Badtziscool is right, the SST-50's were reflowed directly to the pill.
As for the hum, it is called inductor whine and can be fixed by reprogramming the levels to different frequencies. FWIW, most lights have this high frequency whine on one at least one mode. My Oveready Triple, Surefire V2 Vampire, and SOYCD Tri-EDC all have different frequency whines if you listen closely. Other lights I've own did so as well.
You could get the driver swapped or reprogrammed...its not any different from working on a Tri-EDC. Or....you can find someone to machine a pill...then adding the LED, MPCB, and driver should be something most modders can do.
The threading for the pill should be 7/8-28 UN.
My .02 would be to keep the SST-50 engine and just upgrade the driver. Here's why, I know that the SST-50
seems like old technology, but the it is actually a very powerful emitter. Right now, it's only being driven at either 1.2A or 2.8A. However, it is capable of up to
5A of current and a maximum of 3.9 forward volts. For reference, that is 19.5W of power!!! Max junction temp is also pretty good, 150C. But here is the real kicker, these suckers were designed to put out over
1,150 lumens at max drive levels. Of course, OTF lumens will be less depending on thermal management, optics, driver efficiency, etc...

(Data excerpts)
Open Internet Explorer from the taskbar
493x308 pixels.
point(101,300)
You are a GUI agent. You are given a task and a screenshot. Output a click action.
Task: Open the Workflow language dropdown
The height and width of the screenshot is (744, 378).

● Problem set
A – Can you repeat the flashlight post between "You could get" and "modders can do.", inclusive?
B – Could you pick up the flashlight post from the point where it stops and carry it on?
The listing is separate material, unrelated to the flashlight post.

● Per-task answers
A –
You could get the driver swapped or reprogrammed...its not any different from working on a Tri-EDC. Or....you can find someone to machine a pill...then adding the LED, MPCB, and driver should be something most modders can do.

B –
What does that mean for you? It means you have a beast just waiting to be unleashed. It means that the LED is bonded to the heatsink for very good heat dissipation. It means, with minimal effort, the driver can be swapped for something much more powerful and with the option for custom firmware and user programming. Sure, an XM-L2 may have better efficiency per watt at a much lower drive current. But if you give this baby enough juice, it can hold it's own quite nicely. Even though you're limited to an IMR 16340, you can still run it at ~4A and see a significant boost in output.
If I am mistaken about any of the data above, please correct me.
Here's the data sheet from Luminus
As far as batteries go, your best options are
AW IMR16340 (red),
Efest IMR16340 V2 (red), or
AWT IMR16340 (yellow). AW is considered the gold standard for IMR cells but both the Efest and AWT look like they outperform the AW 16340's.